- _ABOUT THIS TASK_:
Collect all lines from the records below that include the word "gray".

- _ENTRIES SUPPLIED_:

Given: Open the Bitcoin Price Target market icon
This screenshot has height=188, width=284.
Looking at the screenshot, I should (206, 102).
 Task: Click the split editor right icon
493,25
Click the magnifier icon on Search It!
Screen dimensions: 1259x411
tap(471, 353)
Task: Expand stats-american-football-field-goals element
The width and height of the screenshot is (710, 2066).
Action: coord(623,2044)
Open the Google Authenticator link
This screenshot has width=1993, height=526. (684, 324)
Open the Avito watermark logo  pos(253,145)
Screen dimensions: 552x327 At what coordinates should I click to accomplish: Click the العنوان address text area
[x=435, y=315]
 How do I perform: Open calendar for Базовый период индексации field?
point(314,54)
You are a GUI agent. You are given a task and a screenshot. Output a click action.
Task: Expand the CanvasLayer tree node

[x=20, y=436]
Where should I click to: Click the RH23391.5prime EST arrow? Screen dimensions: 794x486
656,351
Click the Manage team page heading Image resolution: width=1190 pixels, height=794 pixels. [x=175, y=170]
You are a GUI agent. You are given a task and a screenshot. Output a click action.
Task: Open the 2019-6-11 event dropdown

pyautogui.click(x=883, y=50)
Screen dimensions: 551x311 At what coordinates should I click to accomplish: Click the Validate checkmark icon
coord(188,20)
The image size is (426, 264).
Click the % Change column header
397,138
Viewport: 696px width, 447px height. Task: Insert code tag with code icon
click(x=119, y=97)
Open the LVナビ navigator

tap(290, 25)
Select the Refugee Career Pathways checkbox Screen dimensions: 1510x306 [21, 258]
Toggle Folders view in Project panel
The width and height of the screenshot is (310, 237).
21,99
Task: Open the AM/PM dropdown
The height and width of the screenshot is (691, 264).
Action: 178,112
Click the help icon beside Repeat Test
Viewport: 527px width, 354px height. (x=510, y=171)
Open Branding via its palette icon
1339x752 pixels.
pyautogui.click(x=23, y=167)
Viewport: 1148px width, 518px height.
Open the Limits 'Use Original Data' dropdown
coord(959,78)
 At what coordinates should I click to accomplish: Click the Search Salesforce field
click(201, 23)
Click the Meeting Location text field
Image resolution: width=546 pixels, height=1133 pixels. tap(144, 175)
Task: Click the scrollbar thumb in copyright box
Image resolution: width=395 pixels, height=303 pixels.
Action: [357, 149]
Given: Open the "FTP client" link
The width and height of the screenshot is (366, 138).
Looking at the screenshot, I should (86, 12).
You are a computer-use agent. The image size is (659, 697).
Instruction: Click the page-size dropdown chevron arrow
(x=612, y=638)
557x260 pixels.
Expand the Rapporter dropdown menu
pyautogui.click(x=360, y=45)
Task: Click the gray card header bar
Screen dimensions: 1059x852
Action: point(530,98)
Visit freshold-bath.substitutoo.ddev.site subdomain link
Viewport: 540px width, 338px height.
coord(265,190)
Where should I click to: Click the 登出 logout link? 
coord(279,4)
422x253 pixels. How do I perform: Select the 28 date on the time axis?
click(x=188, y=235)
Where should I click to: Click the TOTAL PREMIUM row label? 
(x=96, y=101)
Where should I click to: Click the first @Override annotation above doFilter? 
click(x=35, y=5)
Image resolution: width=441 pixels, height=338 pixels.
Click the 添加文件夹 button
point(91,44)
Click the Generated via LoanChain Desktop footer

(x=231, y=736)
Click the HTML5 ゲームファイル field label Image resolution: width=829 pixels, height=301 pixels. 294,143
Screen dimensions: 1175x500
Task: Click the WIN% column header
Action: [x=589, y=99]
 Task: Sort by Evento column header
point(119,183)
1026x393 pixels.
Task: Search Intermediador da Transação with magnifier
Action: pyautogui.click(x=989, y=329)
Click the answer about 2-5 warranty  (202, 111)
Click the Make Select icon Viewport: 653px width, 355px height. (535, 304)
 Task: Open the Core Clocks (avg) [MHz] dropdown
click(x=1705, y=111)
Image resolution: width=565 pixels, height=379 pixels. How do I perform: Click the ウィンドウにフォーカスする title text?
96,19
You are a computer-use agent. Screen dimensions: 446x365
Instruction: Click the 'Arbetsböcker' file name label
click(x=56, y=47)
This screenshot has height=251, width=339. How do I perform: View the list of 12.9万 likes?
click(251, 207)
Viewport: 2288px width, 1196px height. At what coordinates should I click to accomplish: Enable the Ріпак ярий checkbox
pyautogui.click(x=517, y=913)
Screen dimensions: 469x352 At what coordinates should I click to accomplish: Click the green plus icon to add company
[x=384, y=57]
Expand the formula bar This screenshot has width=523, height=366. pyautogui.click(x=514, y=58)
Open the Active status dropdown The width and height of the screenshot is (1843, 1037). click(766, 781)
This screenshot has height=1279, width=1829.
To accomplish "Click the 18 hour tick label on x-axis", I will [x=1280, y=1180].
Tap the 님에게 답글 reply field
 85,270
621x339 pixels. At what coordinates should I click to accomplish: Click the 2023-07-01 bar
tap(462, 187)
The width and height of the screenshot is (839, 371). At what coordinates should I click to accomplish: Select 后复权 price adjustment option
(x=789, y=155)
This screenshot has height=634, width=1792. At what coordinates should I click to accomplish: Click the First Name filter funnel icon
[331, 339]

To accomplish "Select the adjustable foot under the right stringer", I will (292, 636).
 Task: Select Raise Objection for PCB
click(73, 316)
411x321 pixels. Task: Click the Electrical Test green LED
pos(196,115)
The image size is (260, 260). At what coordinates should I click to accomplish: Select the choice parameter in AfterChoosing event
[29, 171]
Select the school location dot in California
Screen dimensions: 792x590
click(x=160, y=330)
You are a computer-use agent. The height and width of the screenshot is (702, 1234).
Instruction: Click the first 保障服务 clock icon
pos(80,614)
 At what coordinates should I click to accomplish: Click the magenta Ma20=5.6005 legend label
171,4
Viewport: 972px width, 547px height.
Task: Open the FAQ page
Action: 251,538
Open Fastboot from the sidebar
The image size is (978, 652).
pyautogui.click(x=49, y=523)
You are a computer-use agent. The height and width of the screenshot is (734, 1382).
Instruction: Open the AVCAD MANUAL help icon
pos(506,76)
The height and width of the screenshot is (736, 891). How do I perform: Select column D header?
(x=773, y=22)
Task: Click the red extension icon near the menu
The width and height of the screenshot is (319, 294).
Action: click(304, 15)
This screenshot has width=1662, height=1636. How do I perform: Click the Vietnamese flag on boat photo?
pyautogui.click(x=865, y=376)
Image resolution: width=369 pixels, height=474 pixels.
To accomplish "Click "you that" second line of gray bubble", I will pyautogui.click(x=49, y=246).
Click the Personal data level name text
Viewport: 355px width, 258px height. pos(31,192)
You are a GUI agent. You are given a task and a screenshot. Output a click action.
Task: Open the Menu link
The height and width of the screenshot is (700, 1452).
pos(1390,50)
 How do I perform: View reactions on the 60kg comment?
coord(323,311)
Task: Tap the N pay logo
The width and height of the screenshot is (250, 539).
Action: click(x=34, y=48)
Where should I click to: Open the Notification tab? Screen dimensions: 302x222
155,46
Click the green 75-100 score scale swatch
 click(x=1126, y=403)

- _OUTPUT_:
Task: Click the gray card header bar
To accomplish "Click "you that" second line of gray bubble", I will pyautogui.click(x=49, y=246).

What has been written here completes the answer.